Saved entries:
——————
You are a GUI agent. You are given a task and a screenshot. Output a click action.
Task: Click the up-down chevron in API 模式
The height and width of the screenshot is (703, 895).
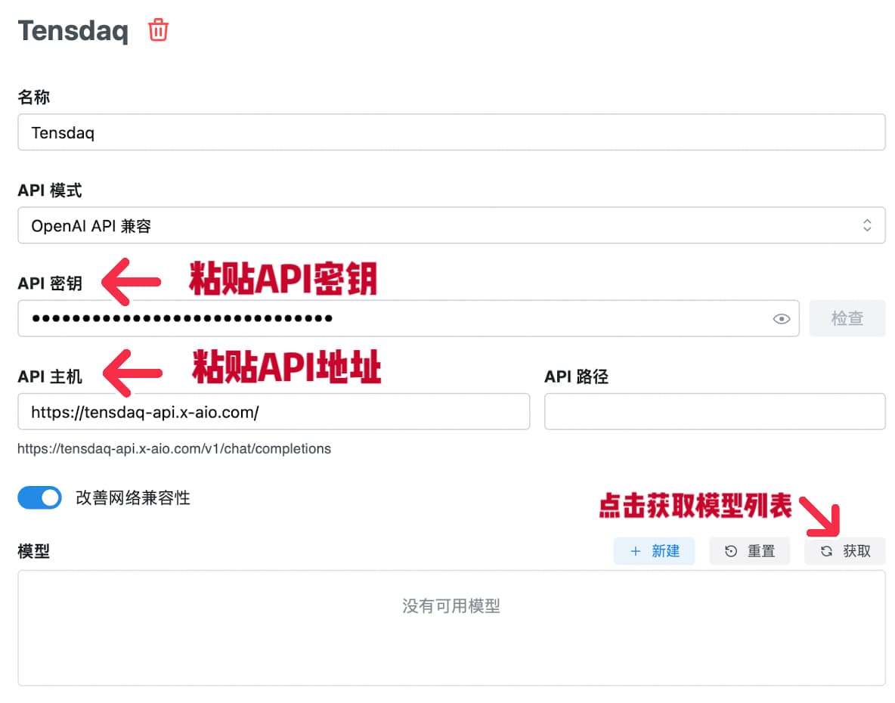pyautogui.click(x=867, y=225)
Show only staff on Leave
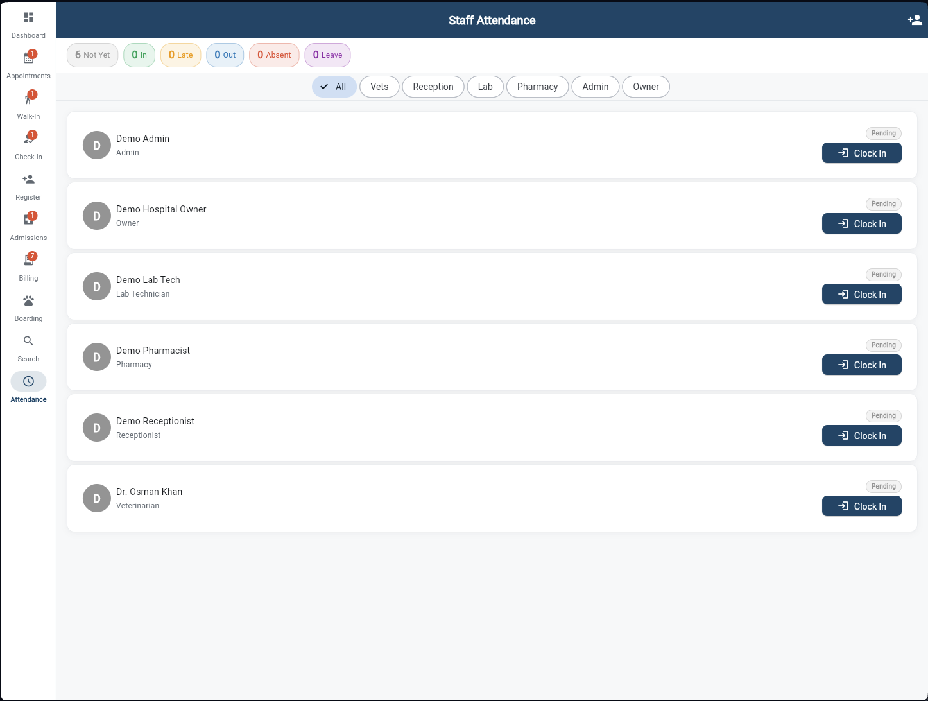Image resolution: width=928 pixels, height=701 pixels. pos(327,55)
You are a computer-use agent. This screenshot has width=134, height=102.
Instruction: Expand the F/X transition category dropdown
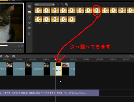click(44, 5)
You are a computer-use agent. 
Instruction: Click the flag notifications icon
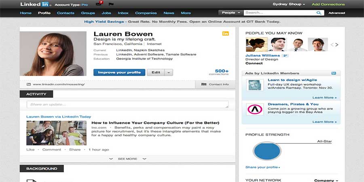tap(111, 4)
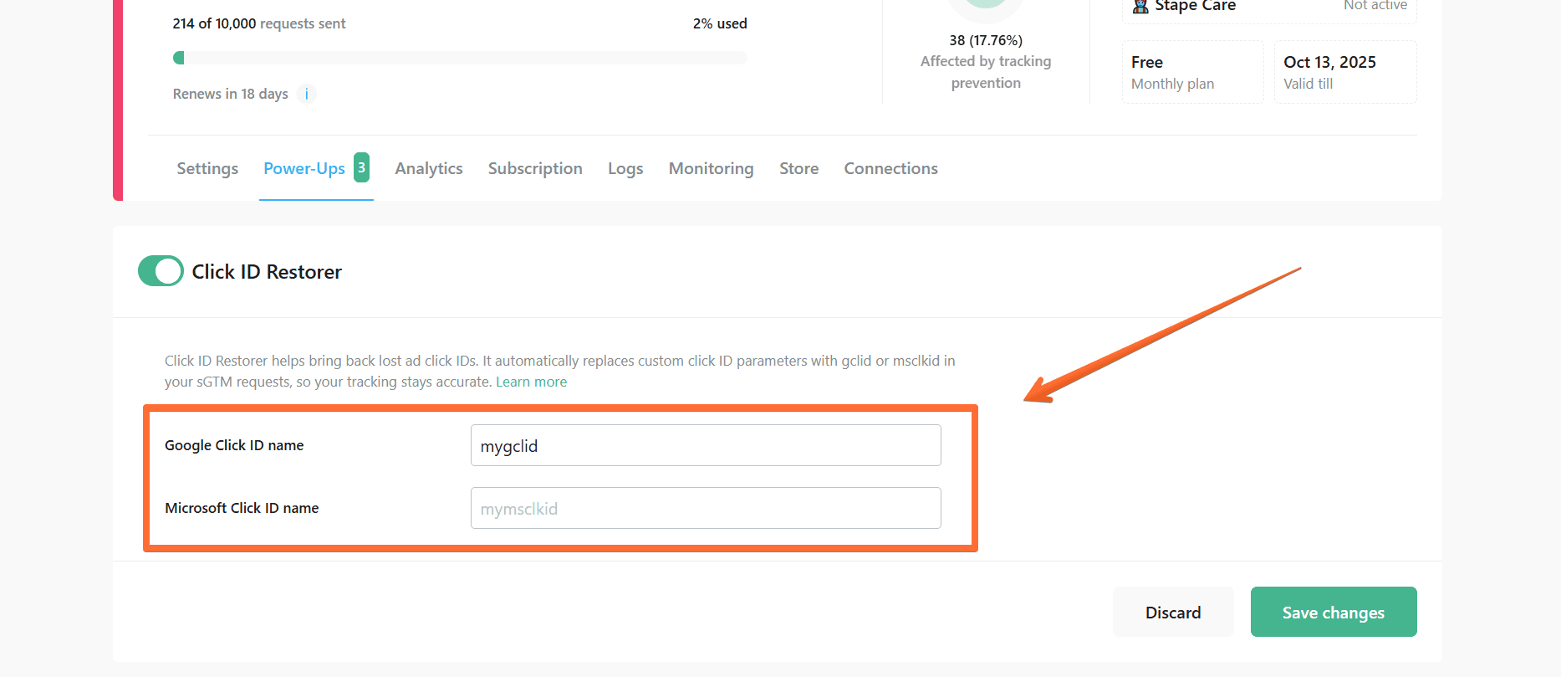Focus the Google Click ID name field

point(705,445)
——————
Copy every line of the data above in which the string "computer" appears.

You are a computer-use agent. This screenshot has width=134, height=102.
You are a computer-use agent. 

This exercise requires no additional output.